Required work:
Among the entries below, one line contains "Applications (206, 823)" and another contains "Endpoint Chromogenic Kit EC64405 (147, 283)". Transcribe those two lines and every line between them, exactly.

Input:
______________________________

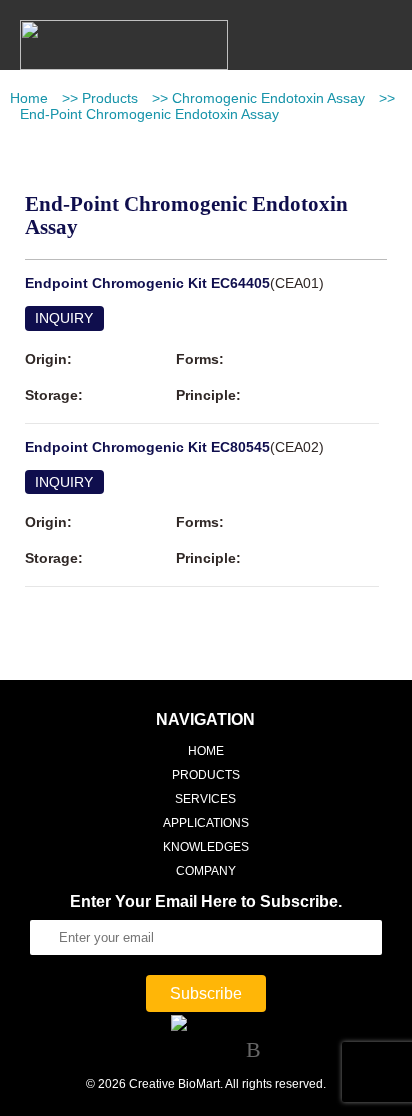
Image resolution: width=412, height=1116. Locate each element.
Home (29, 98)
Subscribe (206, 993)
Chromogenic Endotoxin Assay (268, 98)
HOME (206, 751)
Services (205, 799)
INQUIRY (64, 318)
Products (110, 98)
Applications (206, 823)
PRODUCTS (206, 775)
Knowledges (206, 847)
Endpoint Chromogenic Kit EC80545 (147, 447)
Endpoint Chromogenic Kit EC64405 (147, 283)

______________________________

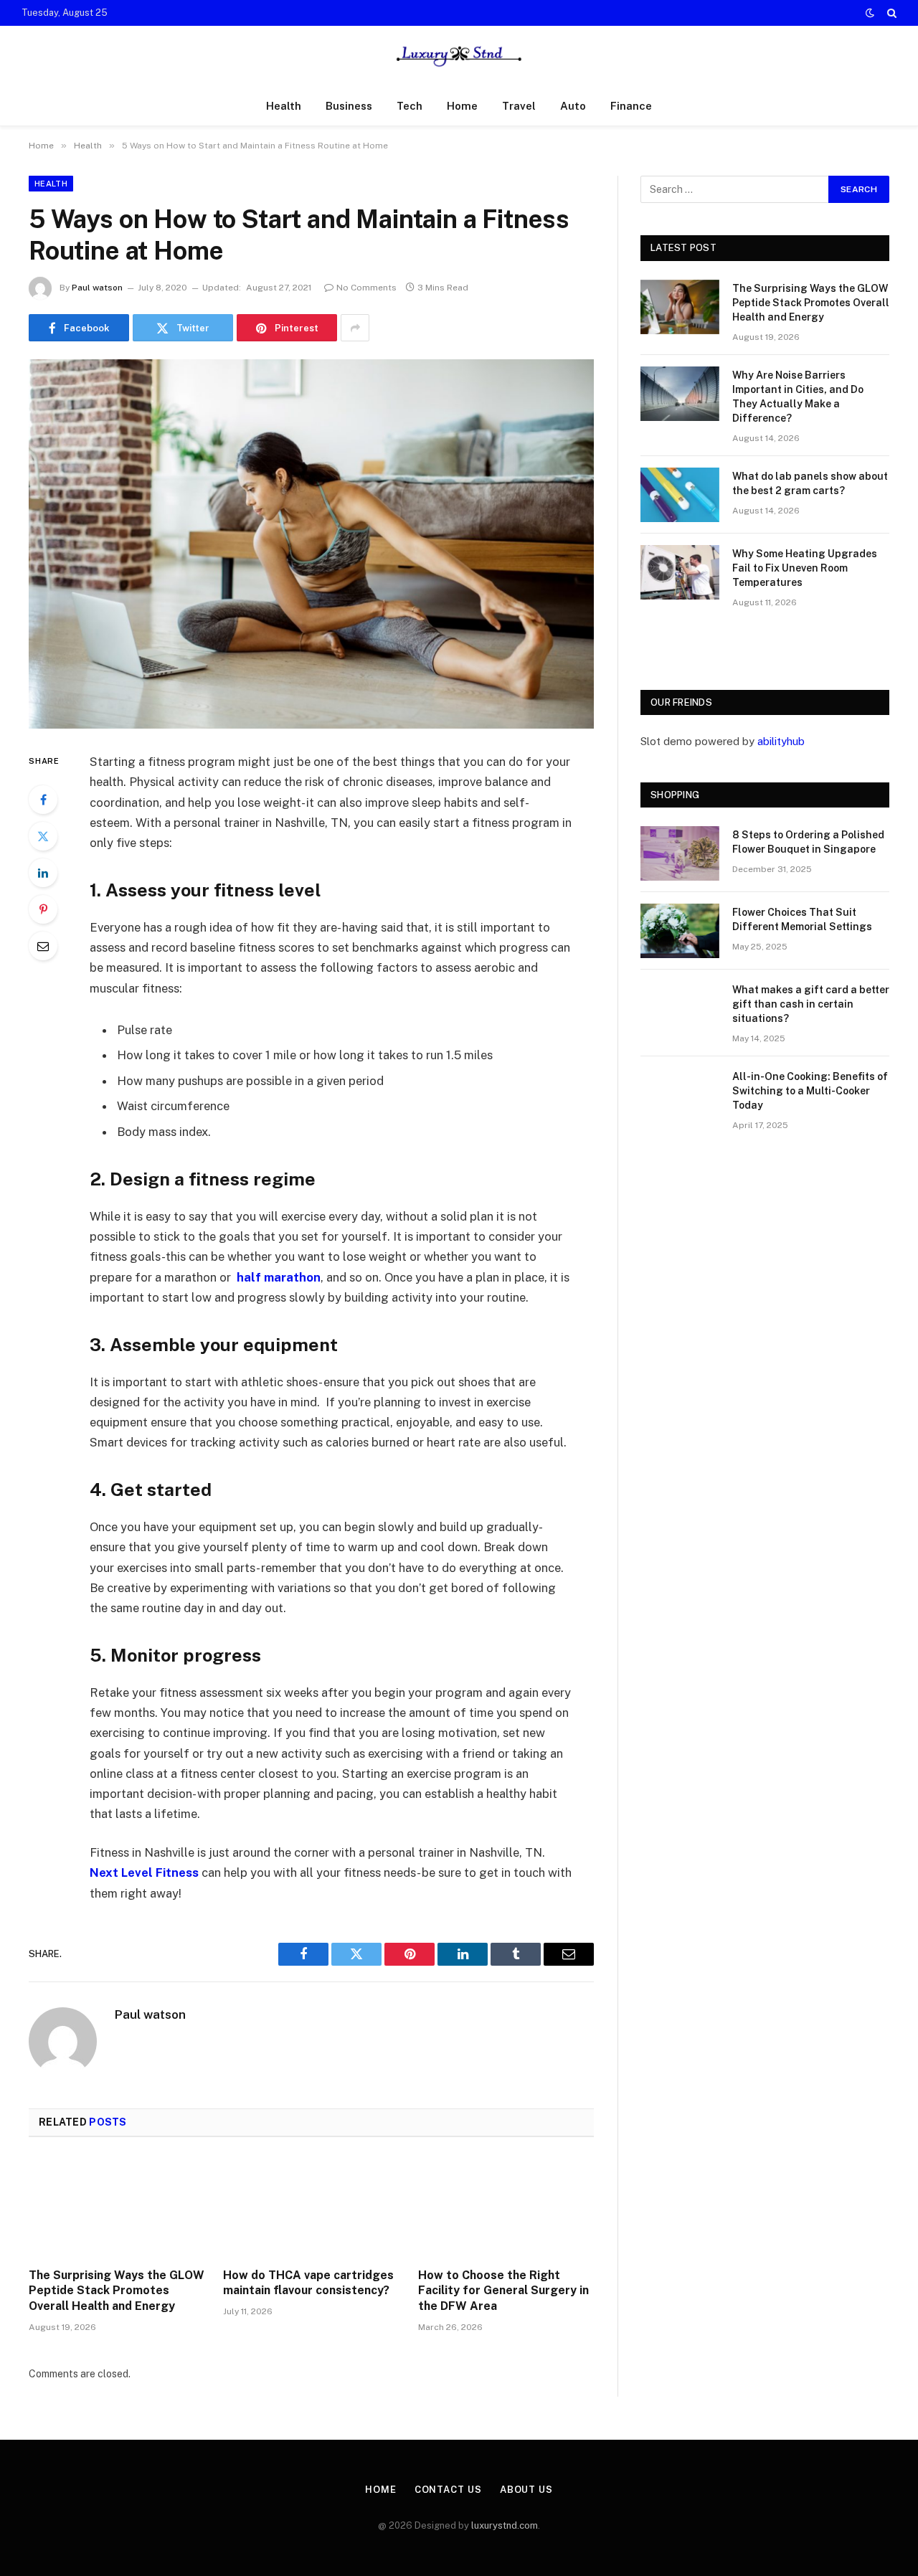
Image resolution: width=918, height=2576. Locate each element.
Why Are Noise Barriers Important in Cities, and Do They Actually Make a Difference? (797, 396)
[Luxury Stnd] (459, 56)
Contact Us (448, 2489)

______________________________

Written answer:
Applications (206, 823)
PRODUCTS (206, 775)
Knowledges (206, 847)
Endpoint Chromogenic Kit EC80545 (147, 447)
Endpoint Chromogenic Kit EC64405 (147, 283)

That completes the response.